** start of Listing **

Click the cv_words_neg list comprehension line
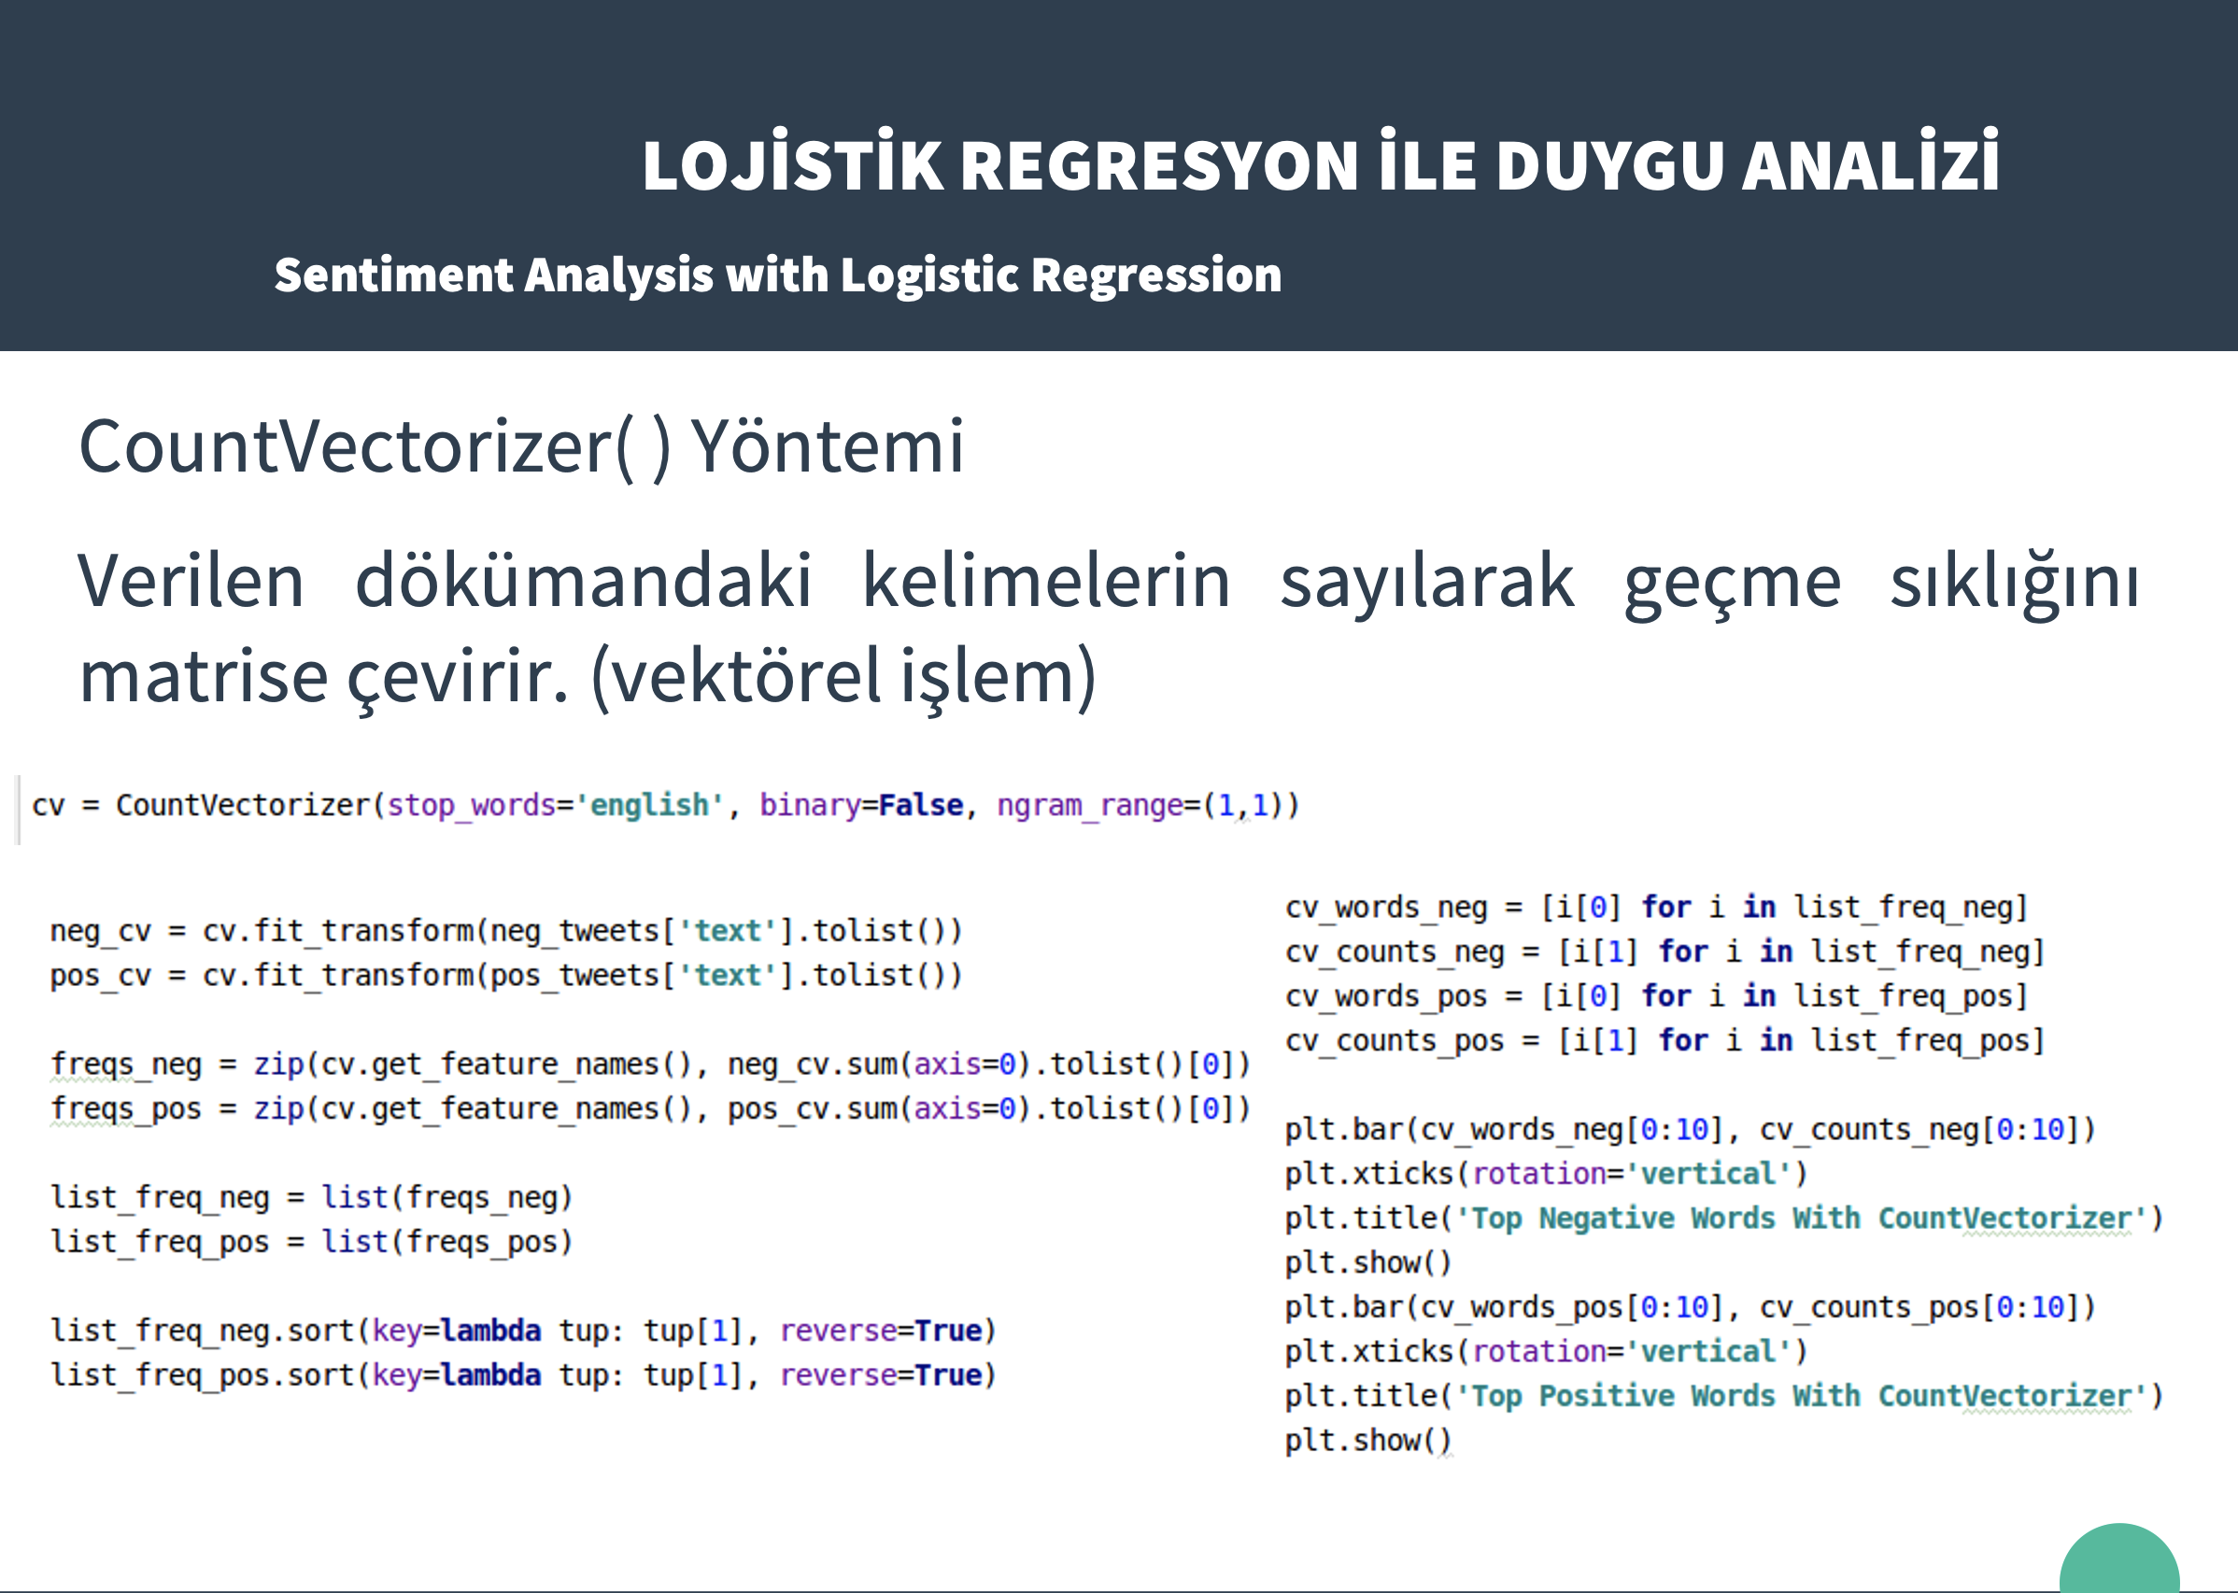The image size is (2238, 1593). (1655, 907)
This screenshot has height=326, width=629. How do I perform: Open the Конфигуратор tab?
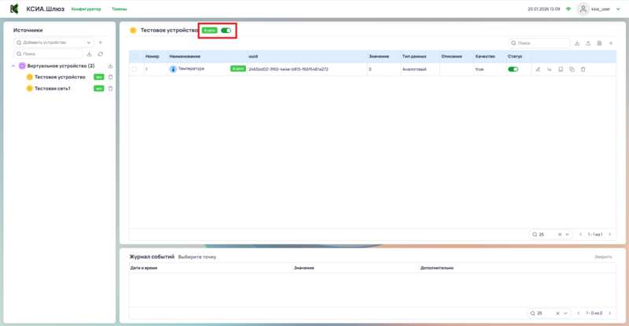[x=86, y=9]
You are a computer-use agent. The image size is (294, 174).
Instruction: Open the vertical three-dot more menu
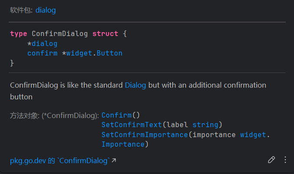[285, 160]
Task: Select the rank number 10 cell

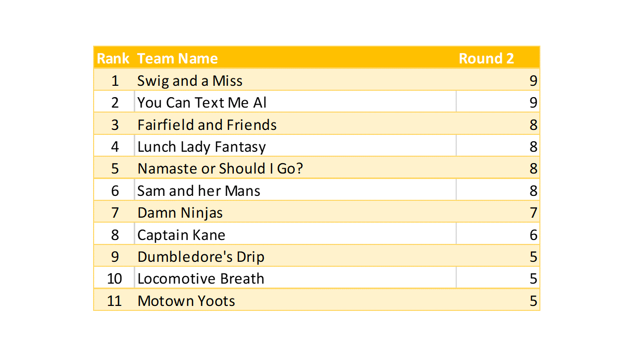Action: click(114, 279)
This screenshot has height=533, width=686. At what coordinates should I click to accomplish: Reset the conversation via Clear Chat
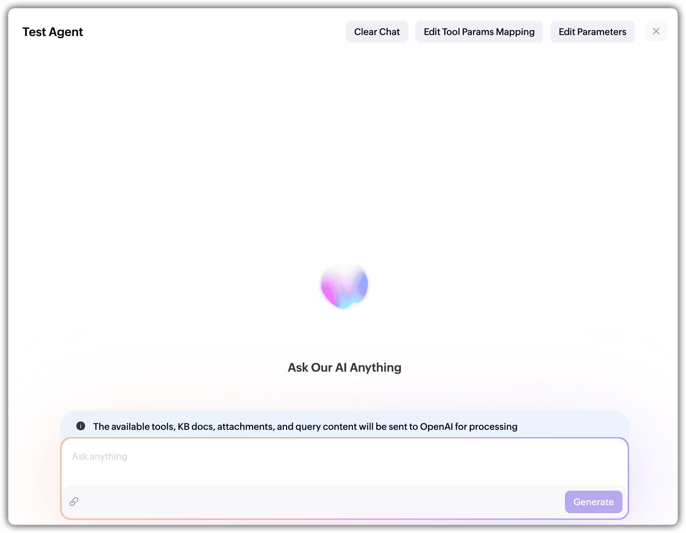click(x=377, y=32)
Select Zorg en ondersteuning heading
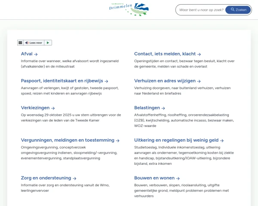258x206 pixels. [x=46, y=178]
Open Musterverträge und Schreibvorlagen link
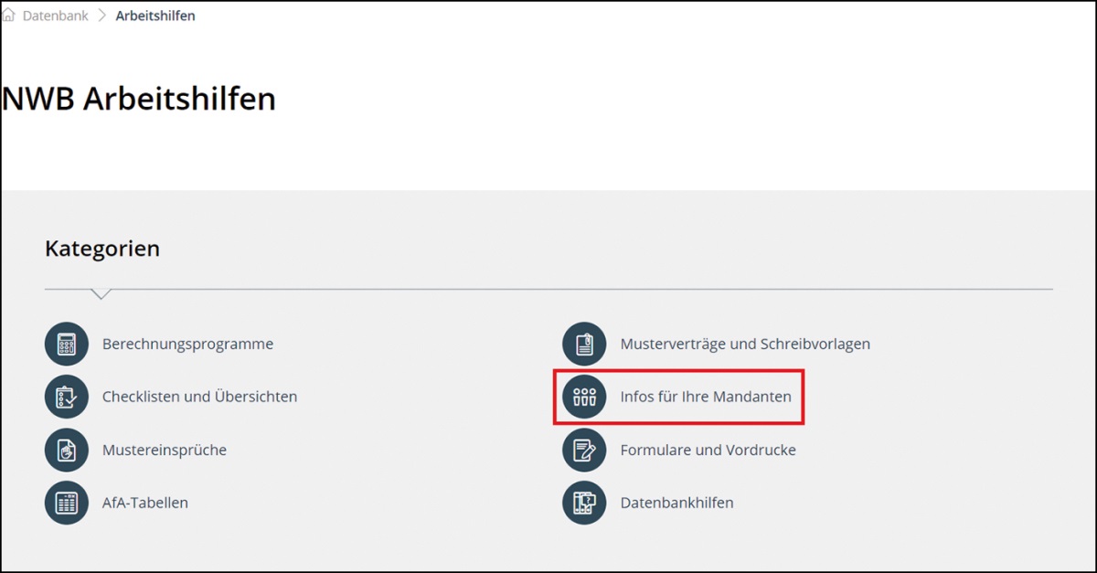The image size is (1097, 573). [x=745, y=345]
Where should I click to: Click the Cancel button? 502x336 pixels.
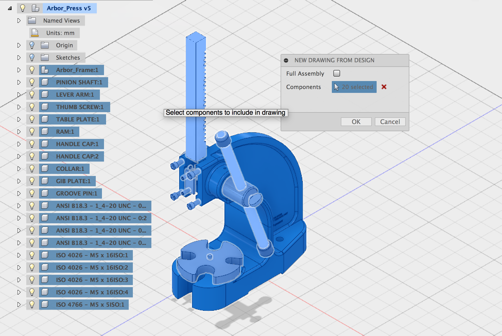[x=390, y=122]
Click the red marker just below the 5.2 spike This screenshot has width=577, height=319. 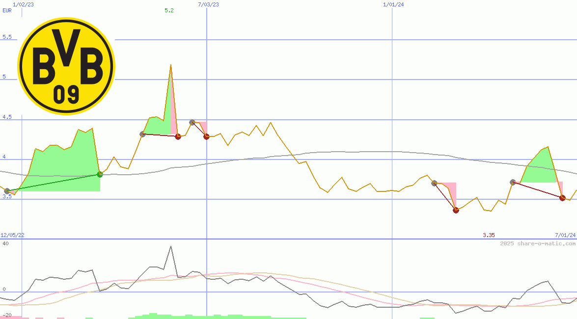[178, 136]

** end of Listing **

▶ [Task instructions]: Rewrite the material from the line containing "This screenshot has height=326, width=629." down to the line containing "Action: click(114, 279)", both included, as a numbered list without the blank lines, and omit the pictures.

▶ [Solved problem]:
1. This screenshot has height=326, width=629. How do I perform: Open the Конфигуратор tab?
2. [x=86, y=9]
3. You are a computer-use agent. The image size is (294, 174).
4. Instruction: Open the vertical three-dot more menu
5. [285, 160]
6. Task: Select the rank number 10 cell
7. Action: click(114, 279)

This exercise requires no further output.